BLOUNTVILLE — Come August, the region’s largest school system officially will have a new director — a Northeast Tennessee native educated here and returning home.
The Sullivan County Board of Education gave a unanimous nod to an annual $134,000, four-year contract for new Director of Schools David Cox on Thursday night. The board also voted 7-0 to approve a one-month contract extension giving retiring Director Evelyn Rafalowski a one-month pay increase matching his new pay. Both were discussed at the board’s May 30 work session.
In addition, the board approved a new 12-month contract for The Video Guy to livestream voting meetings for a flat fee of $150 a month and approved tenure for 34 teachers, although the board did not have the chance to consider a recommendation to terminate tenured Bluff City Elementary School teacher Beverly Moore. That item was removed from the agenda. Moore is now being represented by a Tennessee Education Association attorney.

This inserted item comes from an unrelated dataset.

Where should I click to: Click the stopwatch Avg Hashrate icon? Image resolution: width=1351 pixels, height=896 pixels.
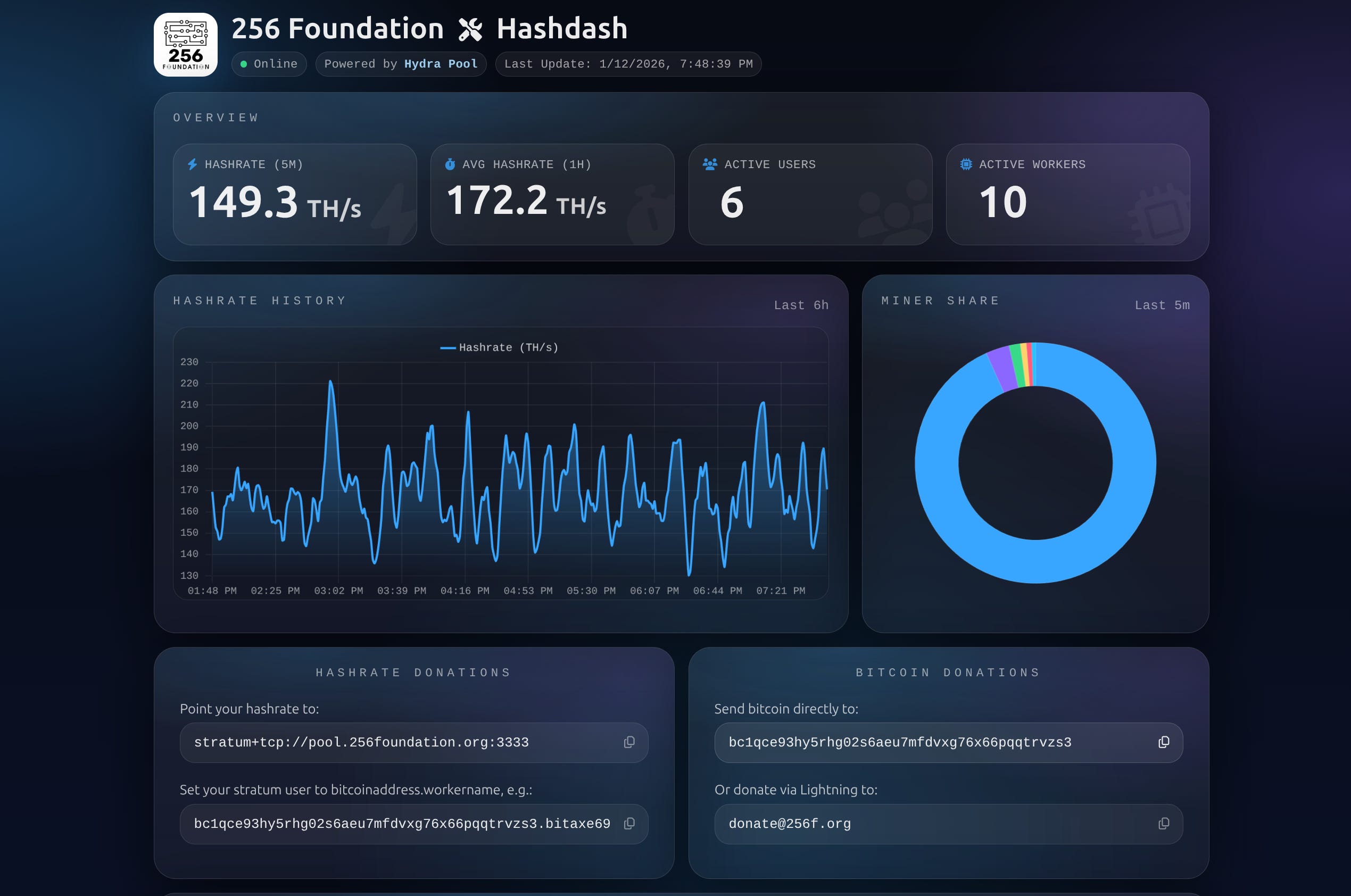click(450, 164)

“I’m excited that I got a 7-0 vote. Thank you,” Rafalowski quipped to the board as her plans to wrap up a 42-year career with the school system and four years as director were extended to include the month of July. Cox, who is leaving a decade-long job in Maryland, is to start Aug. 1.
“I’m honored to stay until Dr. Cox is able to get here in August,” Rafalowski said. “I know that our school district is going to embrace him.”
WHAT ARE DETAILS OF CONTRACTS?
Cox will be paid $134,000 a year starting Aug. 1 in a contract set to expire on June 30, 2023, unless renewed or extended by the board. If the board doesn’t take action six months prior to the expiration, it will be signaling it does not plan to retain Cox. He would receive an annual raise equal to the cost-of-living raise given to professional staff, which this year is to be 0.5 percent but will not go to Cox because his contract starts a month later than the fiscal year start of July 1.
BOE Chairman Michael Hughes said that two other things Cox wanted and got in the contract were the school system paying the employee portion of his retirement as well as the standard employer portion, which would cost about $6,700 a year to start, and that if the board unilaterally terminated Cox without cause during the contract term he would still be compensated for his entire contract even if he found other employment within the contract period.
That would not apply if he left by mutual agreement or for cause. Board member Mark Ireson asked why the third scenario was added, and school board attorney Pat Hull said that Cox requested his pay not be reduced by the amount of pay at a new job. Hull said it was unlikely that provision ever would be enacted.
“He’s taking a huge cut in salary to come here,” Hughes said, adding that unilateral board termination without cause would be a “self-inflicted injury that we could control.” In Alleghany County, Maryland, Cox is making about $180,000 a year, with a $1,200-per-month car allowance.
The Sullivan County contract also gives Cox $200 a month for a home office, Internet and cell phone, actual relocation expenses up to $10,000. a vehicle allowance of $800 a month and standard health and dental insurance, as well as a $26,000 life insurance policy. It calls for paying dues and other expenses of belonging to professional and civic organizations and would pay him mileage, meals and other expenses associated with out-of-county travel pertaining to his position.
Rafalowski’s contract was amended to pay her $11,166.67 for the month of July, which is what Cox’s contract salary will be per month starting on Aug. 1.
Cox is a native of Hawkins County, a graduate of Surgoinsville High School with bachelor’s, master’s and doctoral degrees from East Tennessee State University in Johnson City. He and his brother still own family property in Hawkins County, and Cox said he is looking forward to returning home to Northeast Tennessee. Per his contract, he must live in Sullivan County by July 1, 2020.
WHAT ELSE DID THE BOARD DO?
At the behest of Ireson, the board also voted to increase teacher pay for professional development from a long-standing $20 an hour to $25 an hour, which Rafalowski said might reduce the number of professional development hours but would put pay in line with basic beginning teacher pay. The board also approved tenure and various grants and fiscal year-end budget changes and honored a Girl Scout and the Robotics teacher/coach at Holston Valley Middle School.